# PROBLEM TO SOLVE:
Each entry must be output once more without any change.

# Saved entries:
□ □ □
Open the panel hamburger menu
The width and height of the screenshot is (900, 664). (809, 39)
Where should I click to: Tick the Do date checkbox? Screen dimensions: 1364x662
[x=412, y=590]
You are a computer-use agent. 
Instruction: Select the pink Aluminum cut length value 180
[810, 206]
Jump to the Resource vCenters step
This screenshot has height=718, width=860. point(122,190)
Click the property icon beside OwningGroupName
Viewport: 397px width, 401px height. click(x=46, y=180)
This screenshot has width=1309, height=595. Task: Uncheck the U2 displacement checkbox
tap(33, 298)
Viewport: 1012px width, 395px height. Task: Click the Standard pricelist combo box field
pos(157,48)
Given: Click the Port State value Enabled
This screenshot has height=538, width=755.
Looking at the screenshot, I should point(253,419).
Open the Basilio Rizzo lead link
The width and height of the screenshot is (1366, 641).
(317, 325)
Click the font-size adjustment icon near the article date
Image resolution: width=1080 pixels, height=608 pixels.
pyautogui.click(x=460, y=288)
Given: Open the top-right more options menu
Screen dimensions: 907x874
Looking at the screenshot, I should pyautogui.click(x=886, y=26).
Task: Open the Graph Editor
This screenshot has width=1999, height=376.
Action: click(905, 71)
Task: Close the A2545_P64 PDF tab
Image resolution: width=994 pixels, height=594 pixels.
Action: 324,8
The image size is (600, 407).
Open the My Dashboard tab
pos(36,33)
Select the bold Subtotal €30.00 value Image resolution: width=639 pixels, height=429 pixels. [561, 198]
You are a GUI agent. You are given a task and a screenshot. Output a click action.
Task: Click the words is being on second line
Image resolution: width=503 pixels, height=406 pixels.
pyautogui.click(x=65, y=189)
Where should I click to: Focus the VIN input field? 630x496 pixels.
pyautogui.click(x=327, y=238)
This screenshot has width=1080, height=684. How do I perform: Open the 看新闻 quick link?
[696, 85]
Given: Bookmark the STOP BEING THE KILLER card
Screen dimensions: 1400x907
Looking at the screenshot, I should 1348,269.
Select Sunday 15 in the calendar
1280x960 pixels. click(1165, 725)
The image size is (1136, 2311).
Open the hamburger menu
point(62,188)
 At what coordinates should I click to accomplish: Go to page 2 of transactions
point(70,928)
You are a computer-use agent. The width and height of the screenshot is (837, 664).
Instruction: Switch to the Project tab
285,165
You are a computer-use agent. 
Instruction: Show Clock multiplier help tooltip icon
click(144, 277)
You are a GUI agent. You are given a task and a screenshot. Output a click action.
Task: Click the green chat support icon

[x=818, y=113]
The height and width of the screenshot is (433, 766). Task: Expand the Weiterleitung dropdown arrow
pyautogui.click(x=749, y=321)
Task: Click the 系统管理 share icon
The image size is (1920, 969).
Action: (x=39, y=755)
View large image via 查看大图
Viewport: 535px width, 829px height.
□ □ □
# EXERCISE SOLUTION:
Open the panel hamburger menu
The width and height of the screenshot is (900, 664). (809, 39)
Where should I click to: Tick the Do date checkbox? Screen dimensions: 1364x662
[x=412, y=590]
You are a computer-use agent. 
Instruction: Select the pink Aluminum cut length value 180
[810, 206]
Jump to the Resource vCenters step
This screenshot has height=718, width=860. point(122,190)
Click the property icon beside OwningGroupName
Viewport: 397px width, 401px height. click(x=46, y=180)
This screenshot has width=1309, height=595. Task: Uncheck the U2 displacement checkbox
tap(33, 298)
Viewport: 1012px width, 395px height. Task: Click the Standard pricelist combo box field
pos(157,48)
Given: Click the Port State value Enabled
This screenshot has height=538, width=755.
Looking at the screenshot, I should point(253,419).
Open the Basilio Rizzo lead link
The width and height of the screenshot is (1366, 641).
(317, 325)
Click the font-size adjustment icon near the article date
Image resolution: width=1080 pixels, height=608 pixels.
pyautogui.click(x=460, y=288)
Given: Open the top-right more options menu
Screen dimensions: 907x874
Looking at the screenshot, I should pyautogui.click(x=886, y=26).
Task: Open the Graph Editor
This screenshot has width=1999, height=376.
Action: click(905, 71)
Task: Close the A2545_P64 PDF tab
Image resolution: width=994 pixels, height=594 pixels.
Action: 324,8
The image size is (600, 407).
Open the My Dashboard tab
pos(36,33)
Select the bold Subtotal €30.00 value Image resolution: width=639 pixels, height=429 pixels. [561, 198]
You are a GUI agent. You are given a task and a screenshot. Output a click action.
Task: Click the words is being on second line
Image resolution: width=503 pixels, height=406 pixels.
pyautogui.click(x=65, y=189)
Where should I click to: Focus the VIN input field? 630x496 pixels.
pyautogui.click(x=327, y=238)
This screenshot has width=1080, height=684. How do I perform: Open the 看新闻 quick link?
[696, 85]
Given: Bookmark the STOP BEING THE KILLER card
Screen dimensions: 1400x907
Looking at the screenshot, I should 1348,269.
Select Sunday 15 in the calendar
1280x960 pixels. click(1165, 725)
The image size is (1136, 2311).
Open the hamburger menu
point(62,188)
 At what coordinates should I click to accomplish: Go to page 2 of transactions
point(70,928)
You are a computer-use agent. The width and height of the screenshot is (837, 664).
Instruction: Switch to the Project tab
285,165
You are a computer-use agent. 
Instruction: Show Clock multiplier help tooltip icon
click(144, 277)
You are a GUI agent. You are given a task and a screenshot. Output a click action.
Task: Click the green chat support icon

[x=818, y=113]
The height and width of the screenshot is (433, 766). Task: Expand the Weiterleitung dropdown arrow
pyautogui.click(x=749, y=321)
Task: Click the 系统管理 share icon
The image size is (1920, 969).
Action: (x=39, y=755)
View large image via 查看大图
Viewport: 535px width, 829px height.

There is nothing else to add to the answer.